Kim Yvette Smith, a 44-year-old, was the first victim tied to Sowell to be reported missing in 2009. She was reported missing by her family. Her body was discovered in Sowell's backyard.

Leshanda Long (25) - went missing in August 2008, she was the youngest out of Sowells victims. Her skull was found wrapped inside a bucket in Sowells basement.

Tonia Carmichael, 53, had disappeared more than a year earlier. Her body was found buried in his backyard. She appeared to have been strangled and was identified through the use of DNA evidence. Her mother had reported her missing in December 2008.

Telacia Fortson, 31, had disappeared five months earlier. Although she had been missing since June, her mother did not report her missing until she heard the news coverage regarding the dead bodies discovered in Sowell's home.

On November 8, 2009, three more bodies were identified. Crystal Dozier was a 38-year-old who went missing in May 2007. The mother of seven children, she lived in the area where her body was discovered. Her family reported her missing to the Cleveland Police Department. This was not the first time she had gone missing, and the family accused the police of failing to investigate. The family took it upon themselves to post fliers and call hospitals.

Amelda "Amy" Hunter, 47; A beautician and mother of three. Amy did not live in the area where her body was found, but did visit frequently. Her family did not report her missing until after police began removing bodies from Sowell's house.

Michelle Mason, 45, was last seen in October 2008. She lived in the area where her body was found. According to records, the police conducted a full investigation when her family reported her missing.

Records of missing people going back to Sowell's June 2005 release from prison were searched and DNA testing was conducted on the bodies found at Sowell's house. Protesters holding posters of missing loved ones gathered outside his home at the time.

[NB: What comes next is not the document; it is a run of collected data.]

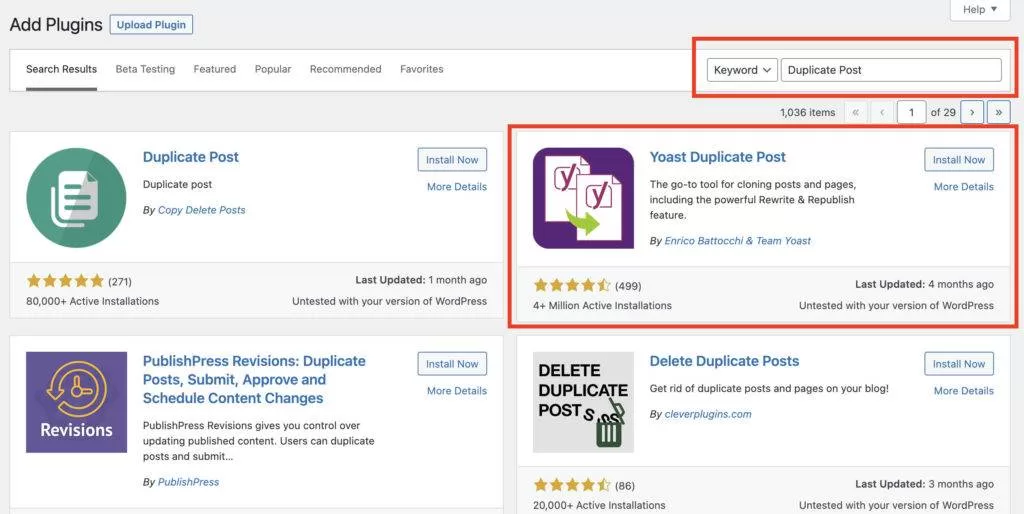Viewport: 1024px width, 514px height.
Task: Click the PublishPress Revisions plugin icon
Action: point(76,402)
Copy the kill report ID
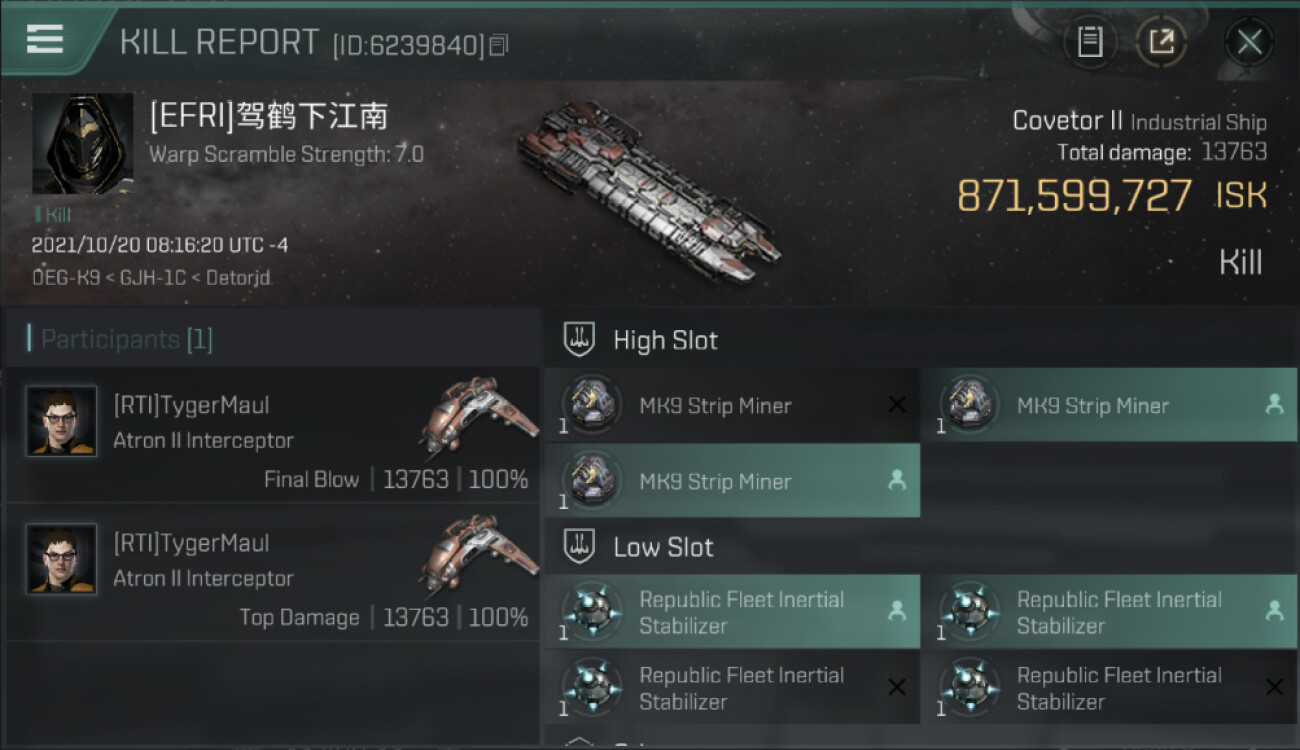The height and width of the screenshot is (750, 1300). point(499,45)
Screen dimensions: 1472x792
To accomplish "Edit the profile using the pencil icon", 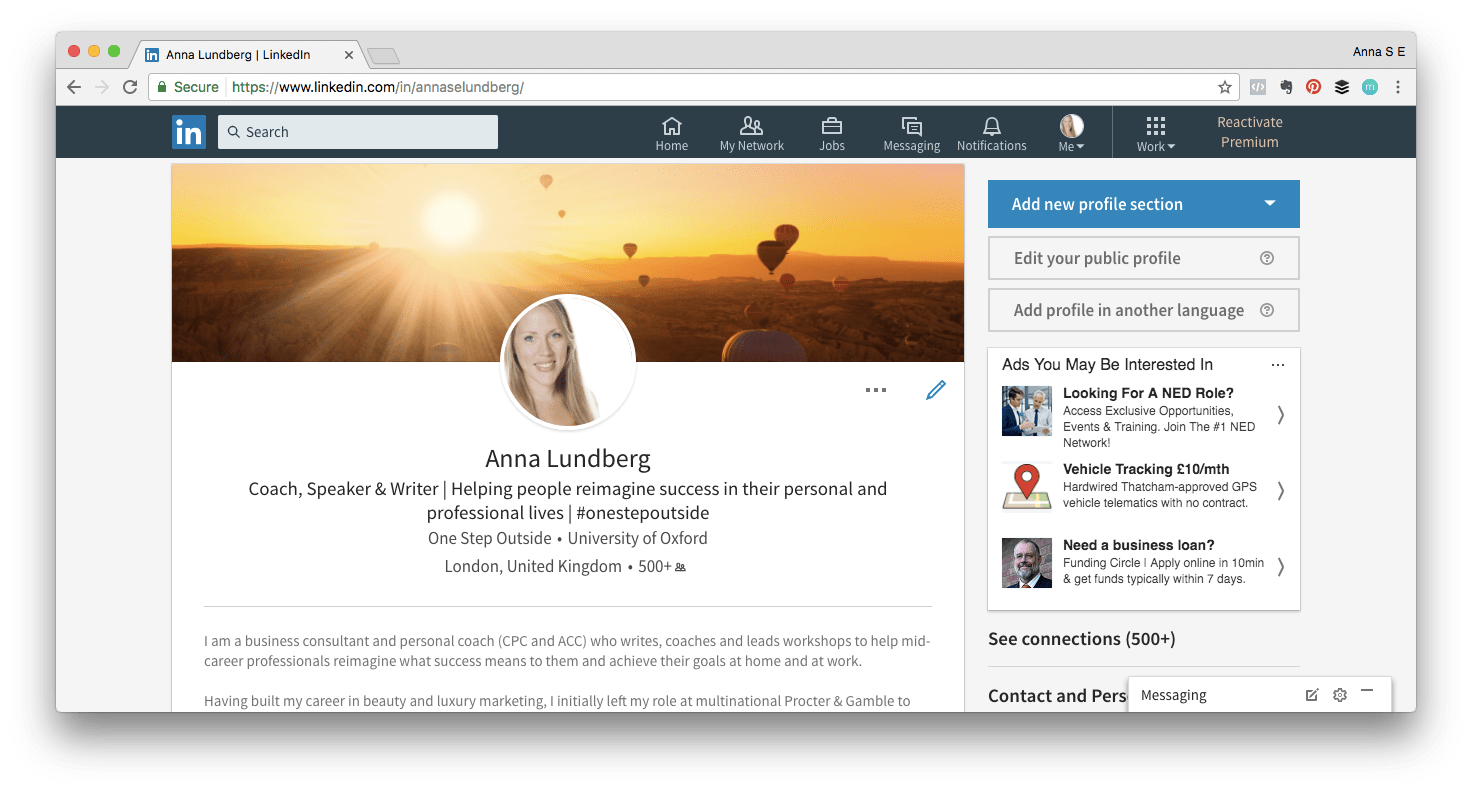I will click(x=936, y=389).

East Cleveland police also reopened several cold cases from the late 1980s. The murders by strangulation used a similar modus operandi and had stopped around 1989, the same time that Sowell was arrested. The FBI at the time was gathering information to see if Sowell may have been linked to unsolved cases in cities where he once lived.

=== List ===

| Victim | Name | Age | Disappearance |
|---|---|---|---|
| 1 | Crystal Dozier | 38 | May 17, 2007 |
| 2 | Tishana Culver | 31 | June 2008 |
| 3 | Leshanda Long | 25 | August 2008 |
| 4 | Michelle Mason | 45 | October 8, 2008 |
| 5 | Tonia Carmichael | 53 | November 10, 2008 |
| 6 | Kim Yvette Smith | 44 | January 17, 2009 |
| 7 | Amelda Hunter | 47 | April 2009 |
| 8 | Nancy Cobbs | 45 | April 24, 2009 |
| 9 | Telacia Fortson | 33 | June 3, 2009 |
| 10 | Janice Webb | 48 | June 2009 |
| 11 | Diane Turner | 48 | Late September 2009 |

==Aftermath==
After Sowell's conviction, in December 2011, his former residence on 12205 Imperial Avenue was demolished by order of the city's leaders. He was incarcerated in the Chillicothe Correctional Institution. On January 21, 2021, Sowell was transferred to The Franklin Medical Center in Columbus, so he could begin to receive end-of-life care for an unspecified terminal illness. Sowell remained in The Franklin Medical Center until his death on February 8, 2021.

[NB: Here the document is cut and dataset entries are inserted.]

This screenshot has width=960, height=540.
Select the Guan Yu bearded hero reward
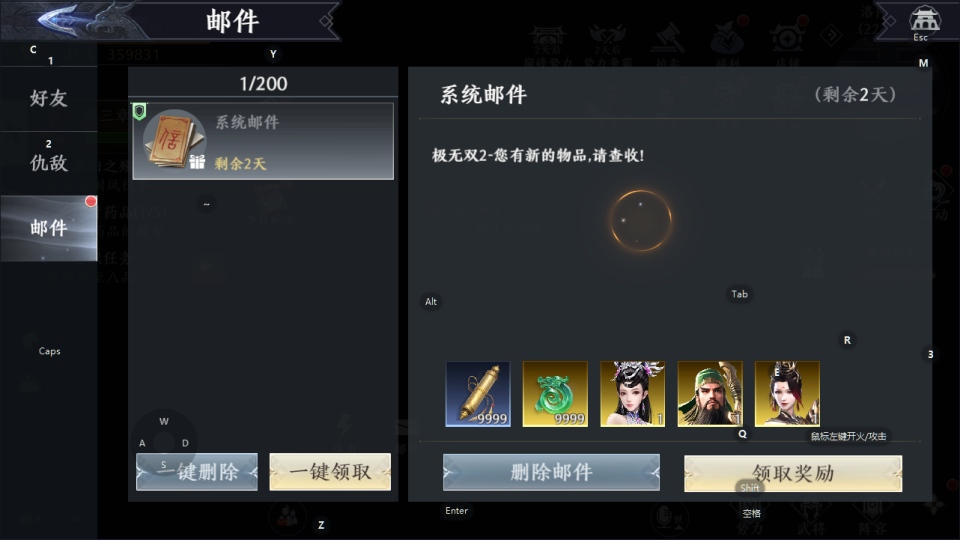tap(710, 394)
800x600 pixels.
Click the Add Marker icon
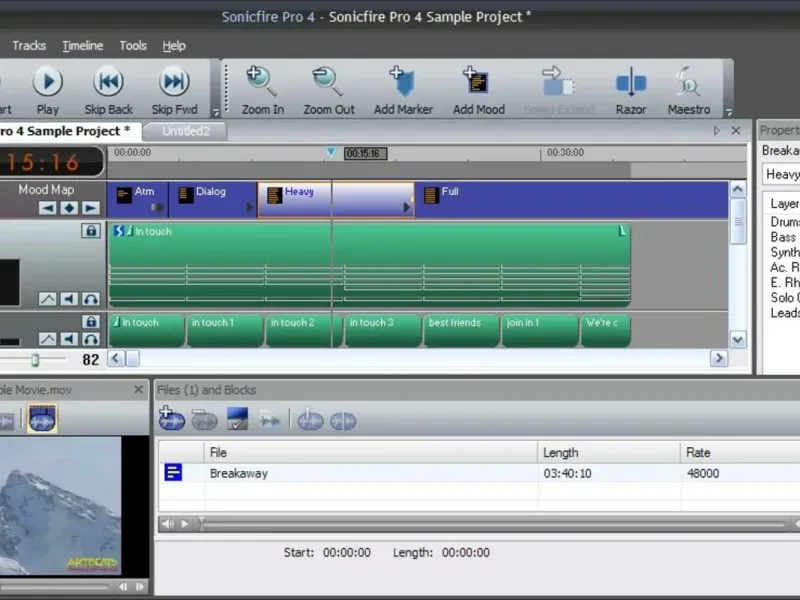point(403,84)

The case was profiled on the series premiere of the Investigation Discovery show Killer Instinct.

Unseen, a documentary film about the victims and survivors of Sowell's crimes, was produced and released in 2016 by Laura Paglin.

In November 2012, Sowell released a letter through the website Serial Killers Ink. The letter was to the people of Cleveland. He railed against former trial judge and newly elected Cuyahoga County prosecutor Tim McGinty and addressed the issue of artwork which he had recently sent to the owner of the website.

On July 16, 2021, ground was broken for the Garden of 11 Angels memorial on the former Sowell property; it was dedicated November 6, 2021.

On July 24, 2021, five women who survived kidnappings by Sowell told their stories on Oxygen's Snapped episode "Notorious The Cleveland Strangler".